Directions for this task :: Working through the lines below, return each one that holds "citation".

Source records ::

_____

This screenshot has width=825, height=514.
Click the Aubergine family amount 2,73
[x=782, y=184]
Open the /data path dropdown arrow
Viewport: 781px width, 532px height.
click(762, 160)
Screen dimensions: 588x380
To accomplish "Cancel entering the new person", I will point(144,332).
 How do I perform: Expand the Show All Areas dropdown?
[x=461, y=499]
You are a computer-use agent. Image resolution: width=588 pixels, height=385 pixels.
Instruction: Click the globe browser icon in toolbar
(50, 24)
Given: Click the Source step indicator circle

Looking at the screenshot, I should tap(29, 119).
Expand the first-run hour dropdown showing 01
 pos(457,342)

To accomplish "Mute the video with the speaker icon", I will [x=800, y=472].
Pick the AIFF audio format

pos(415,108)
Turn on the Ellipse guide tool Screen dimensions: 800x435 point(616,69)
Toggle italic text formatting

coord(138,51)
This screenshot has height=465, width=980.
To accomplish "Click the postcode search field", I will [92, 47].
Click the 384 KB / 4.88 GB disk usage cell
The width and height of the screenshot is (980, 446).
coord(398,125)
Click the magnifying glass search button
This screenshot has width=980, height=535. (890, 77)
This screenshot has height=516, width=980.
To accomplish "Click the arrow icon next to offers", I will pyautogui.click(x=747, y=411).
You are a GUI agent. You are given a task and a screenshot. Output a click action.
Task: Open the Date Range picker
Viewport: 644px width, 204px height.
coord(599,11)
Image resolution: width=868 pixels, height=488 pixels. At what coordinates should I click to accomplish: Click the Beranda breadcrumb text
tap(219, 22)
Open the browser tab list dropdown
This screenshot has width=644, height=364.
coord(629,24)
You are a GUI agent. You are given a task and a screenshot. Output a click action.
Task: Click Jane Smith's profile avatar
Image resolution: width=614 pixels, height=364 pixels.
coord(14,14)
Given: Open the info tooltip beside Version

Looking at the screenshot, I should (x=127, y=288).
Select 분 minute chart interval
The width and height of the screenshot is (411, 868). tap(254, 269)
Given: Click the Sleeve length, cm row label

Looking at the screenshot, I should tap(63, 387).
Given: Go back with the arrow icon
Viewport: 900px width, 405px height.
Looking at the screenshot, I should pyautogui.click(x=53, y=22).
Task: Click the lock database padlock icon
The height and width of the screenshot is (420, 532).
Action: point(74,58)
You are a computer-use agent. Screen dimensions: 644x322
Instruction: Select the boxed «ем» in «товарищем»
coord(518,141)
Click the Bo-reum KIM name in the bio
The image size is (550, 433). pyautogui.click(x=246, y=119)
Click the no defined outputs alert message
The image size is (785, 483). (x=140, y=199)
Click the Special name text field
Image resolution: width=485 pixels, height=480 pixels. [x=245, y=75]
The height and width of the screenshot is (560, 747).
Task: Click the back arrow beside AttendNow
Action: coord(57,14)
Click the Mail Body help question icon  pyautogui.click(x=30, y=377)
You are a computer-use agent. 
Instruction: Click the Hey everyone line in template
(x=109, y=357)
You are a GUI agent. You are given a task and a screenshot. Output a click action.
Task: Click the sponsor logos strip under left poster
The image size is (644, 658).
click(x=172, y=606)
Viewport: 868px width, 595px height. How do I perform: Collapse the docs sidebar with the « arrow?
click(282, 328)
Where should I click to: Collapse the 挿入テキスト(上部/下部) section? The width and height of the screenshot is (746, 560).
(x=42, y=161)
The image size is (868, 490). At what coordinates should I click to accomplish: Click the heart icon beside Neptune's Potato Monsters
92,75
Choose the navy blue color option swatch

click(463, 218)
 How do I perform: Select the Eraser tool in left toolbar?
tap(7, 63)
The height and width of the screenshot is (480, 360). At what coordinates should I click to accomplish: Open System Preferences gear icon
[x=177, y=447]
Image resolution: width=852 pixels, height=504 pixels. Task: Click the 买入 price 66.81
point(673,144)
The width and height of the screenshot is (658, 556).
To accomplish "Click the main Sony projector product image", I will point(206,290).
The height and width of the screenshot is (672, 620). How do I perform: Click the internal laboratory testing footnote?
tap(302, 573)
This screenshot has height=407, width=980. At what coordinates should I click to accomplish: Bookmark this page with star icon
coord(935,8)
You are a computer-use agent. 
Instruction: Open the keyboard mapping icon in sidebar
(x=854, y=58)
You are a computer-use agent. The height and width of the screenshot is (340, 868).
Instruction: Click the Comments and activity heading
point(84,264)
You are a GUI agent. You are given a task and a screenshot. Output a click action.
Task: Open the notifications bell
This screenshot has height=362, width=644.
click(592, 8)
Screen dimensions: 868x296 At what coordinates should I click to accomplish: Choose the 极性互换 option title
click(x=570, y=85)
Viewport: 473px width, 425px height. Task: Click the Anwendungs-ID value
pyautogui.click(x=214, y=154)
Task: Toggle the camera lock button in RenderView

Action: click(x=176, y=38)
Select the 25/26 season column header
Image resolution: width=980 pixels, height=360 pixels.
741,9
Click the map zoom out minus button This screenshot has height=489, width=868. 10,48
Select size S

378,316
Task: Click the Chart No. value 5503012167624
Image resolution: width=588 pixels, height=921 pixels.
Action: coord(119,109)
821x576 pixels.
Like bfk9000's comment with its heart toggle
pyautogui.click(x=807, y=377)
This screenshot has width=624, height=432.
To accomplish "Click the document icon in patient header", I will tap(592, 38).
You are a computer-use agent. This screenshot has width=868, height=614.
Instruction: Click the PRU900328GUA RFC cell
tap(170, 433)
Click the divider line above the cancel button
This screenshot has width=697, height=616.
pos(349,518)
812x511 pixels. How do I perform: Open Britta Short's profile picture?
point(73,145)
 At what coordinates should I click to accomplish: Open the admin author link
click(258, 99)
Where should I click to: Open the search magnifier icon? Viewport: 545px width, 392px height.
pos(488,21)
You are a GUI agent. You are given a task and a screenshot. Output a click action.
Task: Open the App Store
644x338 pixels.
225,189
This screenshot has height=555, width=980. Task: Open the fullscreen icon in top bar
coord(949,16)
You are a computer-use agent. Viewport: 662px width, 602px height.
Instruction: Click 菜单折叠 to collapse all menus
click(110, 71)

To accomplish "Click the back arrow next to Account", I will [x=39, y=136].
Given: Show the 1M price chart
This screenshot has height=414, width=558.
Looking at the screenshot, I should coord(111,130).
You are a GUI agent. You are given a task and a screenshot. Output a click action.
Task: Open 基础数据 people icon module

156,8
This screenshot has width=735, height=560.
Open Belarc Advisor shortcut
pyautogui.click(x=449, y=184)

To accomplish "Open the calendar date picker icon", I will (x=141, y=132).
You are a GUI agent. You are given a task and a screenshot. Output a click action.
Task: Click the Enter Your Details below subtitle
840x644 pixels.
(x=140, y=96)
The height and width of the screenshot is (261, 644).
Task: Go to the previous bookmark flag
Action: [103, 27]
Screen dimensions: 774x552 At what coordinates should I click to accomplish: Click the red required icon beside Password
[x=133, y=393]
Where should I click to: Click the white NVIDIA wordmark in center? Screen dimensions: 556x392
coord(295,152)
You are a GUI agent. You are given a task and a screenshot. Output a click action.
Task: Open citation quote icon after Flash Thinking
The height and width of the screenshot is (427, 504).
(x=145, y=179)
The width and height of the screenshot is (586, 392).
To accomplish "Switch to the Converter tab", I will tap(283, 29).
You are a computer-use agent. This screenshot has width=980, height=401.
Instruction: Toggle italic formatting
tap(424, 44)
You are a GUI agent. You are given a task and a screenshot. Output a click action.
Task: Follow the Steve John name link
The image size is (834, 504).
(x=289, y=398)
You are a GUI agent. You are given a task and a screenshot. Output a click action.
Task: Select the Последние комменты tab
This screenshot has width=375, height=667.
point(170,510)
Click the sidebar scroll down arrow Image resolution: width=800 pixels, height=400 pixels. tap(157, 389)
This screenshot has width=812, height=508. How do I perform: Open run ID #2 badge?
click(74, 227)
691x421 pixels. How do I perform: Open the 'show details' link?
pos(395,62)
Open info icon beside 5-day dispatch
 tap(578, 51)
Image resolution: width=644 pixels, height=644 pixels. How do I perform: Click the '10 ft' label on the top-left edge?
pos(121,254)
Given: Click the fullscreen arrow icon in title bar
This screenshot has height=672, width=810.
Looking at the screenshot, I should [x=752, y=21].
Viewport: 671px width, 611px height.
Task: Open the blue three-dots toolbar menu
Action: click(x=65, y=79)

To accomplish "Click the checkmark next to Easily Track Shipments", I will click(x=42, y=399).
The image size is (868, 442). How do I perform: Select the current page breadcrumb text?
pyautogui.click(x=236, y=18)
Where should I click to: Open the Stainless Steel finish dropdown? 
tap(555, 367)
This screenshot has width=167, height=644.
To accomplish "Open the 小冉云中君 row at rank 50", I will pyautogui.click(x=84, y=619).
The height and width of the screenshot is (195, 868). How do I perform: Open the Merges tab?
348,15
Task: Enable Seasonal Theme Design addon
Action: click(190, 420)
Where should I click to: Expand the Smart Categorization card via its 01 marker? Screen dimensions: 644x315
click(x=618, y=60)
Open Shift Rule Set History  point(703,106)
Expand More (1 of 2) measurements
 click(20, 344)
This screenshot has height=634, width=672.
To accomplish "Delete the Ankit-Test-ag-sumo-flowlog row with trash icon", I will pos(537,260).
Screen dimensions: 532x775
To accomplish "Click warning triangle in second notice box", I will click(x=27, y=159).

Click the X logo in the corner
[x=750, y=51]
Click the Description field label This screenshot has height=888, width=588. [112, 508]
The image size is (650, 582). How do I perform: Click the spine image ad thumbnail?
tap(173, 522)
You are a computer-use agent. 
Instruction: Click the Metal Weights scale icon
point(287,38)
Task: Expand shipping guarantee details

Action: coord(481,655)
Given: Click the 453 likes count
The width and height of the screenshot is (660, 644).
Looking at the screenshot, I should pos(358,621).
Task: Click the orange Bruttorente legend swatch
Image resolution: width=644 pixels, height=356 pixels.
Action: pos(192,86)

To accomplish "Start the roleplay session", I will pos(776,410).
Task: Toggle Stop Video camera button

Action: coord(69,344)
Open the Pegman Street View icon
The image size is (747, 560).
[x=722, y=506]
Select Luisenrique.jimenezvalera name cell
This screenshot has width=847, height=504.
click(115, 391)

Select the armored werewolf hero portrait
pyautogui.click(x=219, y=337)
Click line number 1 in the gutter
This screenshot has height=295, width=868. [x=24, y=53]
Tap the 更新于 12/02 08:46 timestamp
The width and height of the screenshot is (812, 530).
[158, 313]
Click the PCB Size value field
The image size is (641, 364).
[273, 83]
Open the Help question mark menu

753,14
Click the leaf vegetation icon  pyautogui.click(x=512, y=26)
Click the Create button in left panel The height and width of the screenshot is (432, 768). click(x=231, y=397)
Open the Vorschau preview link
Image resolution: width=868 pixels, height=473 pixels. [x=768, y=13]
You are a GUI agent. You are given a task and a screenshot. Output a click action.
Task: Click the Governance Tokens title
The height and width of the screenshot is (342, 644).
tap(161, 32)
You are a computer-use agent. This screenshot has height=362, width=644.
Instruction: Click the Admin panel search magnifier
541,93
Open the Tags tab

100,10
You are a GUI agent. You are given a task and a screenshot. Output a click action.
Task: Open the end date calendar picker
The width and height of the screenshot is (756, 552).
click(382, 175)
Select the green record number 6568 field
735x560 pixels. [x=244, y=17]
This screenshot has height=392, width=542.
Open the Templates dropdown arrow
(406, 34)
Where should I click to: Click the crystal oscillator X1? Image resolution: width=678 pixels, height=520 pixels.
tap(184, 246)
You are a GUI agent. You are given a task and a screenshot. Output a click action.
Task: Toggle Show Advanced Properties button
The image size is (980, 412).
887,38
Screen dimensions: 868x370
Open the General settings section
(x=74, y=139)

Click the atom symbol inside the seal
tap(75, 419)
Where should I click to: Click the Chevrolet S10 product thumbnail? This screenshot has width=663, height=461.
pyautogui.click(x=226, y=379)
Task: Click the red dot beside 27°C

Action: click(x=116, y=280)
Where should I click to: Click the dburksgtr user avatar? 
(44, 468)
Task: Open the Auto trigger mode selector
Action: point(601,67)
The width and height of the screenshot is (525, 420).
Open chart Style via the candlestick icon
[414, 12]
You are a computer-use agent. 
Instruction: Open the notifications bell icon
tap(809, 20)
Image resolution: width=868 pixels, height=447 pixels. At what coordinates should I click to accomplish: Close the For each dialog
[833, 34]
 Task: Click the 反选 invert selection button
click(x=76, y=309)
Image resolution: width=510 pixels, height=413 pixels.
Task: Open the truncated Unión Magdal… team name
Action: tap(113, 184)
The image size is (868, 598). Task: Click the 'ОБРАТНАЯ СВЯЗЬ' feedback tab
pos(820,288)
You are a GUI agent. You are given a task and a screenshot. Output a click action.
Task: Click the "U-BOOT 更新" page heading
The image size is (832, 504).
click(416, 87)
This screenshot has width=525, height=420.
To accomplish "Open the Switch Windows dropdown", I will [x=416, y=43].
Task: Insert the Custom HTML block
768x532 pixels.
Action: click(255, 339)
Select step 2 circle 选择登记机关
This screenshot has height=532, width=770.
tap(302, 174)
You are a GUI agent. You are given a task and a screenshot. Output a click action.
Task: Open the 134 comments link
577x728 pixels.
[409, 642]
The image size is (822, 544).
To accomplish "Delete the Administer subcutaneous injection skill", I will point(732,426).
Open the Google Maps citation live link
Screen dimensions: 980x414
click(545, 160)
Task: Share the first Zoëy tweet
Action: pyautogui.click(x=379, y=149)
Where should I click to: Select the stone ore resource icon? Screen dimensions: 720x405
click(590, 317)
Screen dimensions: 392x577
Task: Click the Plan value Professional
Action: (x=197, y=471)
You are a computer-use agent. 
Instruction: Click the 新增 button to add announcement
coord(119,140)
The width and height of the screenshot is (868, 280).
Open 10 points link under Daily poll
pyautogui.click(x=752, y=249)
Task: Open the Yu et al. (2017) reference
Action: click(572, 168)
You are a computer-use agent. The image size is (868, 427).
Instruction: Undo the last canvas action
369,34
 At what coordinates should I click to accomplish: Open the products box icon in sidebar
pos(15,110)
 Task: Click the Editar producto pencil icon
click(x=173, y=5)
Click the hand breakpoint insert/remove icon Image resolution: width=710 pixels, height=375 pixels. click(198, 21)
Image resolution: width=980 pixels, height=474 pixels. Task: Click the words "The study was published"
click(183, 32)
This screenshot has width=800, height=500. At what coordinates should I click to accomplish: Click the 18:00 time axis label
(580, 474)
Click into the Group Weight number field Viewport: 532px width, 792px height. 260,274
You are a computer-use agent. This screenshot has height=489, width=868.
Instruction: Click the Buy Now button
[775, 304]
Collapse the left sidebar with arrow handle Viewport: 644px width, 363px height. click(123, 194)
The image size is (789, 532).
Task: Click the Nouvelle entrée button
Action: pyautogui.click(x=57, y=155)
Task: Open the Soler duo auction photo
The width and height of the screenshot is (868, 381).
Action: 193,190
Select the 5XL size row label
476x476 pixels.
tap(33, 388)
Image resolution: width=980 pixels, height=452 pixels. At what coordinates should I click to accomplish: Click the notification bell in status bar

_____

Written answer ::
Task: Open citation quote icon after Flash Thinking
Open the Google Maps citation live link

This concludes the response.